The processors face the possibility of having their fish or fish products detained at the U.S. border unless the FDA’s concerns are addressed. The violations alleged in the letters differ but almost all involve the requirement that the processor adhere to a specific Hazard Analysis and Critical Control Points (HACCP) plan to ensure product safety, according to Food Safety News.
Two Processors In Ecuador Also Received Warning Letters
Two seafood processors in Ecuador received warning letters after inspections earlier in the year. The Star Company S.A. was inspected on June 2-3, 2014, and received a copy of the FDA inspector’s observations. Star responded in July with corrective measures it planned to take, but did not provide a copy of its HACCP plan. In the Sept. 24 warning letter, the FDA told the company it must have an HACCP plan with a hazard analysis for each kind of fish or fish product it processes. Crimasa Crisderos de Mariscos, S.A. was also inspected in June and the FDA said the company’s HACCP plan was not adequate. The warning letter says the company must address biological, chemical, or physical properties that may cause its farm-raised shrimp in-shell product to become unsafe, according to Food Safety News.
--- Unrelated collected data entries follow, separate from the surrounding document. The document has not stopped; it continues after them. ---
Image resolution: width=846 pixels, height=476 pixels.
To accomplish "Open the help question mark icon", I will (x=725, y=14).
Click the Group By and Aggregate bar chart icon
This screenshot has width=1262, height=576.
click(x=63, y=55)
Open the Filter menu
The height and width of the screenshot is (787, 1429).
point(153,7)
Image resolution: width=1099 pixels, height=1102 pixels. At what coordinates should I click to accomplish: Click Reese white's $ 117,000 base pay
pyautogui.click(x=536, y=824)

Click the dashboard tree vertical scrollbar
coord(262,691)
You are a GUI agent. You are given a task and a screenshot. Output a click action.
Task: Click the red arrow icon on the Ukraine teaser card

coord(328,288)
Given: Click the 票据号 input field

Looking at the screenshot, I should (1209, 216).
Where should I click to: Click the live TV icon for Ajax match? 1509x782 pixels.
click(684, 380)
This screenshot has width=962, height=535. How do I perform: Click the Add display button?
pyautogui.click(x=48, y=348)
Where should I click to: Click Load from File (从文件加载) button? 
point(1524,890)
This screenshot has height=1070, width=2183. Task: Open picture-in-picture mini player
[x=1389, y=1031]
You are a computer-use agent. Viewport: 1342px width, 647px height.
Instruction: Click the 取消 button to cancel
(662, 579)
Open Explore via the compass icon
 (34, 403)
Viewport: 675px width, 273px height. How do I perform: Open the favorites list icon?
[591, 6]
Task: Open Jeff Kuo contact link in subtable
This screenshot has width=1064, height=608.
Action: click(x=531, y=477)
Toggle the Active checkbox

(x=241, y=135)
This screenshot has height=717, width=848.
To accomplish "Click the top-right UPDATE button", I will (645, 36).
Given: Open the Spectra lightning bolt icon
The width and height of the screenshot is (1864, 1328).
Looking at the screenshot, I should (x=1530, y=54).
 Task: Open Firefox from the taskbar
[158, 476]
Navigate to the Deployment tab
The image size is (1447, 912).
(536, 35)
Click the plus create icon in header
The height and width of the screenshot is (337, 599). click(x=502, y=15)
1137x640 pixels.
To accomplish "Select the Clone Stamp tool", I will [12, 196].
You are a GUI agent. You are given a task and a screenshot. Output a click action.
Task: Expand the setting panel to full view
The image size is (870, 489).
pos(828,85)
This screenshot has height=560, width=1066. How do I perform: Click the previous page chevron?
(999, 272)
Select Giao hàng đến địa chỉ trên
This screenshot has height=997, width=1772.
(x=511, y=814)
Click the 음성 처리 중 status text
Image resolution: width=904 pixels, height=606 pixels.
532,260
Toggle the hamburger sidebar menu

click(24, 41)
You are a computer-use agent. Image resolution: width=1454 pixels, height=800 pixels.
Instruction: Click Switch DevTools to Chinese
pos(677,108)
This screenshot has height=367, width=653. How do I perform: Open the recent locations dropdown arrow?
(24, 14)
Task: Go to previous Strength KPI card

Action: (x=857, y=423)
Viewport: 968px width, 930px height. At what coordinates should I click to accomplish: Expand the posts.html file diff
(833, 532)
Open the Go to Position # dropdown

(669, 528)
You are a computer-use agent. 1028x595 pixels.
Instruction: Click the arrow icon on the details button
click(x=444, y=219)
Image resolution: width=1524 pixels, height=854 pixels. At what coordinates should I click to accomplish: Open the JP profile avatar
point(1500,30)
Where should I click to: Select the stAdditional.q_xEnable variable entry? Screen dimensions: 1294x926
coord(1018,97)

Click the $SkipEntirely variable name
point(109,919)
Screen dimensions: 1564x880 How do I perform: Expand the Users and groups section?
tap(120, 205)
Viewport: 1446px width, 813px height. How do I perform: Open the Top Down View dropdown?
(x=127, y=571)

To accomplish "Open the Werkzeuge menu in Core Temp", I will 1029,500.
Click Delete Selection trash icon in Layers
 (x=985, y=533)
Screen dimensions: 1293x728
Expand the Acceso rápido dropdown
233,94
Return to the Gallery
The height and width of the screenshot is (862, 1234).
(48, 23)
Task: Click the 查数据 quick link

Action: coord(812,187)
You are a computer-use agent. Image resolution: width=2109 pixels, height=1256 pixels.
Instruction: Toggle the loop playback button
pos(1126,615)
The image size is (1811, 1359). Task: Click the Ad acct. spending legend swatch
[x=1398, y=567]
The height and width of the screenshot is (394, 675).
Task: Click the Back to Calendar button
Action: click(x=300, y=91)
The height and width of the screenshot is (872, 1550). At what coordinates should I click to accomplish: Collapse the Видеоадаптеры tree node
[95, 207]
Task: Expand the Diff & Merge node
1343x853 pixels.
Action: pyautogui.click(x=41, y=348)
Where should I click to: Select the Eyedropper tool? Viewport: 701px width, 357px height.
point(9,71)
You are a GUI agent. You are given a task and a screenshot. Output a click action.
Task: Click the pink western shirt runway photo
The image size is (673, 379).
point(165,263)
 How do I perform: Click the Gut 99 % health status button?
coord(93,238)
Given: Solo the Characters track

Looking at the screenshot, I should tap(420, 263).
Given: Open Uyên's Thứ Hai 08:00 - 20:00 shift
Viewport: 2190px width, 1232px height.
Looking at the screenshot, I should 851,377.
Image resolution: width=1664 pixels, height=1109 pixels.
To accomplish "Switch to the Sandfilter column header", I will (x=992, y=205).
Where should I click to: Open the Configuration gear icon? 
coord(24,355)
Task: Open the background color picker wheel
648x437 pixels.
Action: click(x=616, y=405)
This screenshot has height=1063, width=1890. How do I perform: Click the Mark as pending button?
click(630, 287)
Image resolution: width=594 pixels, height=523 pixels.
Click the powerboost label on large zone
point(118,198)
The FDA has also sent warning letters to seafood processors in Portugal, Malaysia, Spain, and Vietnam. The letters cited such safety hazards as botulism growth and toxin formation due to other pathogens. The letters also raised concerns about issues including temperature (in cooking and storage), sanitation, the use of color additives, and instances of product misbranding. The FDA also asked some companies for fishing vessel records. The FDA said a Vietnamese company’s changes represented “serious deviations” from HACCP regulations, according to Food Safety News.
A company must respond to an FDA warning letter in writing within 15 days.